By Halia Pavliva
Nov. 8 (Bloomberg) -- Brazil, Russia, India and China, the so-called BRIC nations, may coordinate measures to offset the effects of the financial crisis, Russian Finance Minister Alexei Kudrin said.
Finance ministers and central bankers from the Group of 20 are meeting in Sao Paulo this weekend to lay the groundwork for a Nov. 15 heads of state summit in Washington.

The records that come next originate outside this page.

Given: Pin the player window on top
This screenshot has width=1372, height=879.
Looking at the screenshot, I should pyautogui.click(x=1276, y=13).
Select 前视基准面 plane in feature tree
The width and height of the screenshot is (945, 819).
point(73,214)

``Finance ministers of BRIC countries have worked out measures for the near future,'' Kudrin said today in an interview in Sao Paulo. ``We have agreed that we can jointly increase trade and capital flows. The major thing is that we are prepared to coordinate.''
While the world's biggest economies, including the U.S. and European Union, will likely contract next year, the BRIC countries are set to expand, he said.
``The bottom has not been reached yet,'' Kudrin said, referring to the credit crunch in developed countries.
Russian growth will probably slow to about 3.5 percent in 2009 from less than 5.5 percent expected earlier, Kudrin said. Inflation will be 13 percent in 2008 and ``up to'' 8 percent in 2009, he said.
Kudrin said the IMF's forecast of 3.5 percent growth next year is about right.
``The IMF takes into account oil price trend, which is significant for our country. The growth rate, however, will also depend on the government actions we take to overcome the crisis,'' he said.
`Huge Uncertainty'
The government will complete its GDP forecast by the end of November or in early December, Kudrin said, adding that there is still ``huge uncertainty'' on whether Russia will face a current account deficit later this year.
Kudrin said the price for the country's oil, called Urals, will average about $50 a barrel next year, down from a forecast of $95 a barrel a month ago. The average price will climb to $55 in 2010, he said.
``If oil price really declines to $50 a barrel next year, then we will have a current-account deficit in 2009,'' he said.
Declining oil prices may also affect the ruble, Kudrin signaled.
``Oil prices will have an impact over it and, because of that, the current account, and the capital account as well. All these factors will have an impact on the exchange rate policy,'' he said. ``It's the central bank that normally comments on the exchange rate and we don't want to interfere with this independent role.''
Currency Band
Russia may ``gradually'' widen the central bank's ruble trading band versus the central bank's dollar-euro basket if the $91.2 billion surplus moves to negative next year for a ``prolonged'' period, Arkady Dvorkovich, President Dmitry Medvedev's economic adviser, said in Moscow on Nov.7.
Bank Rossii, the country's central bank, sold a net $43 billion of dollars and euros in October, as investors withdrew cash from the country amid the nation's worst financial crisis since its $40 billion debt default in 1998. Reserves, the world's third-biggest, declined $2.4 billion to a revised $487 billion last week, the central bank said yesterday.